Problem statement:
Reproduce the entries below exactly, but leave the pictures out.

Exercise data:
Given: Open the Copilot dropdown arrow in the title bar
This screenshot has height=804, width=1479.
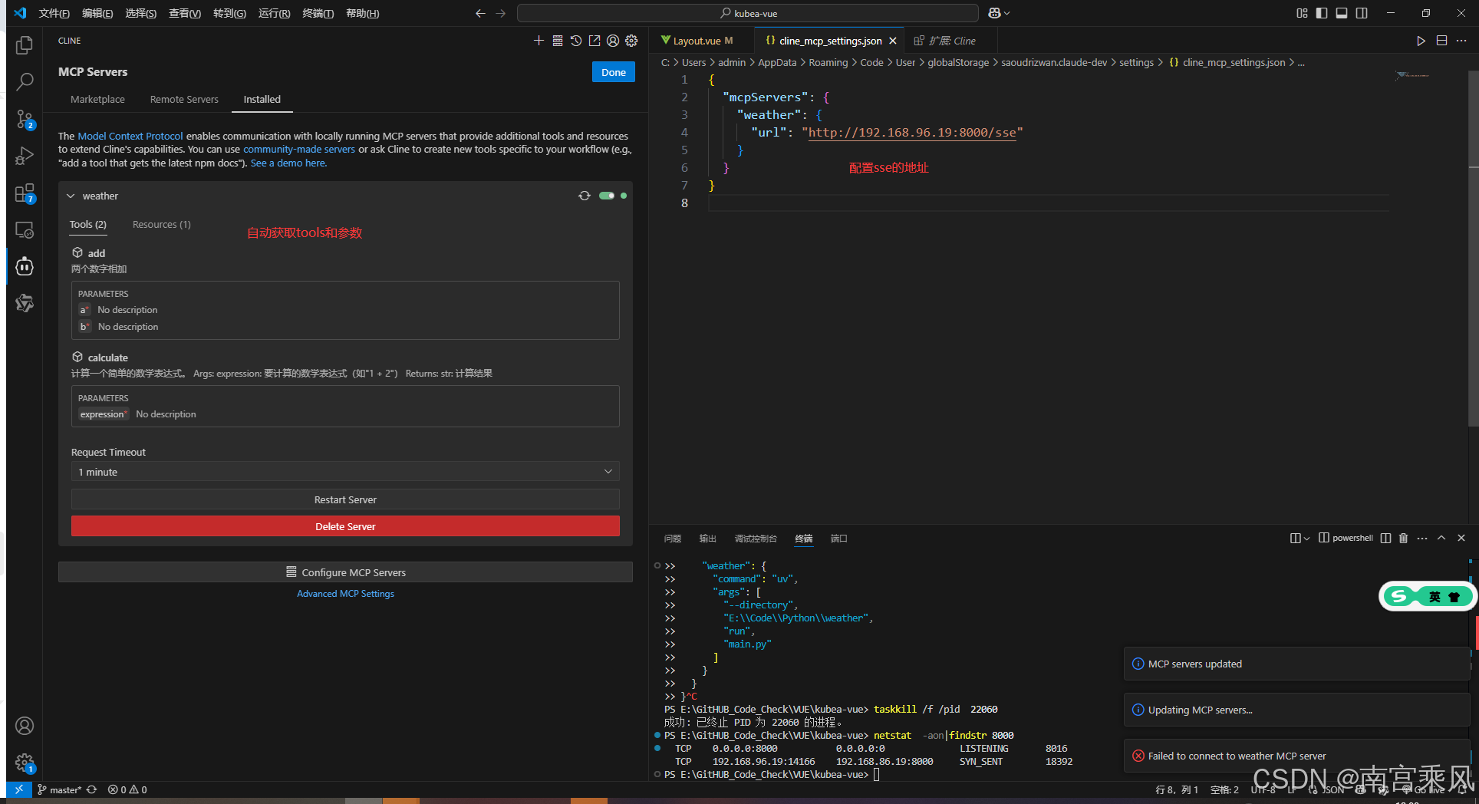Looking at the screenshot, I should coord(1006,13).
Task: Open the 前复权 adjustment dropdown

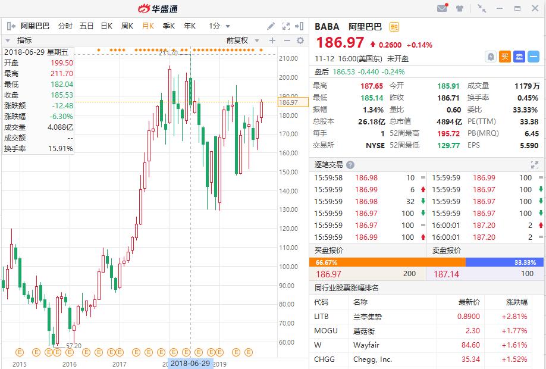Action: [242, 40]
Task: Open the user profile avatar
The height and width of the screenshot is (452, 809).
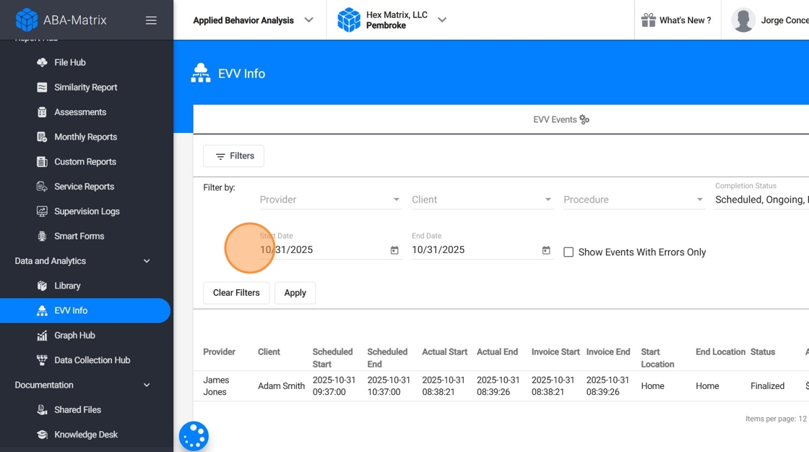Action: pyautogui.click(x=743, y=20)
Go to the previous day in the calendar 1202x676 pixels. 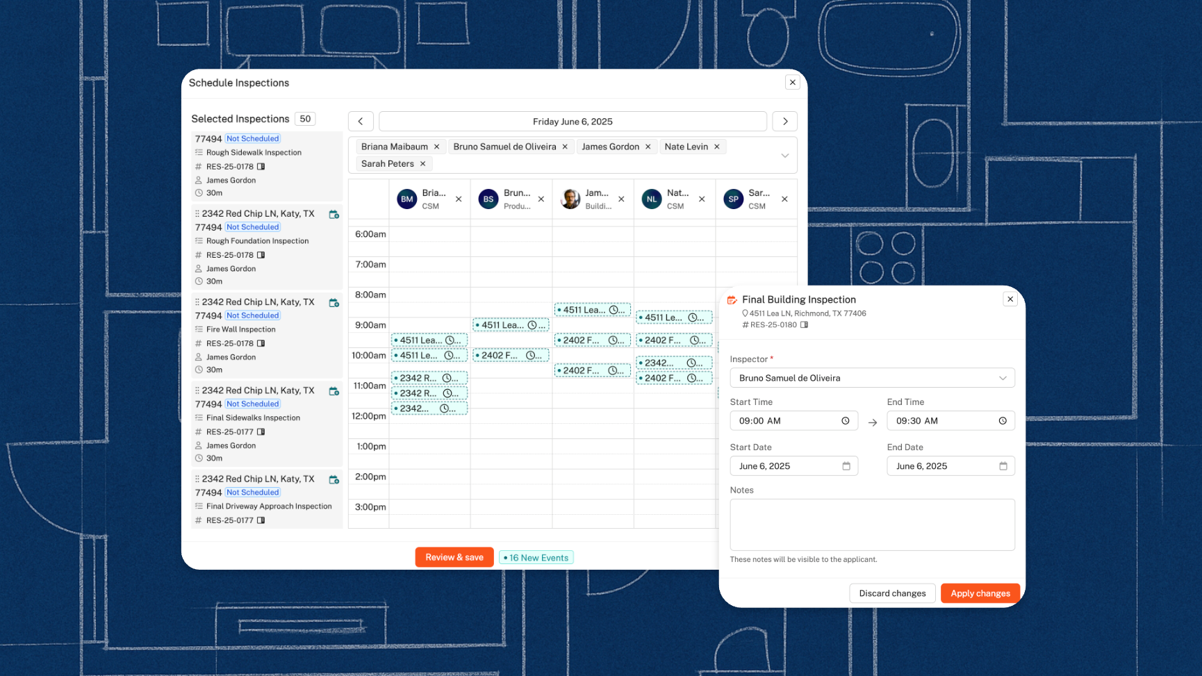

Solution:
Given: Open the Copilot dropdown arrow in the title bar
This screenshot has height=804, width=1479.
Looking at the screenshot, I should coord(1006,13).
Task: Open the 前复权 adjustment dropdown

Action: [242, 40]
Task: Open the user profile avatar
The height and width of the screenshot is (452, 809).
Action: pyautogui.click(x=743, y=20)
Go to the previous day in the calendar 1202x676 pixels. 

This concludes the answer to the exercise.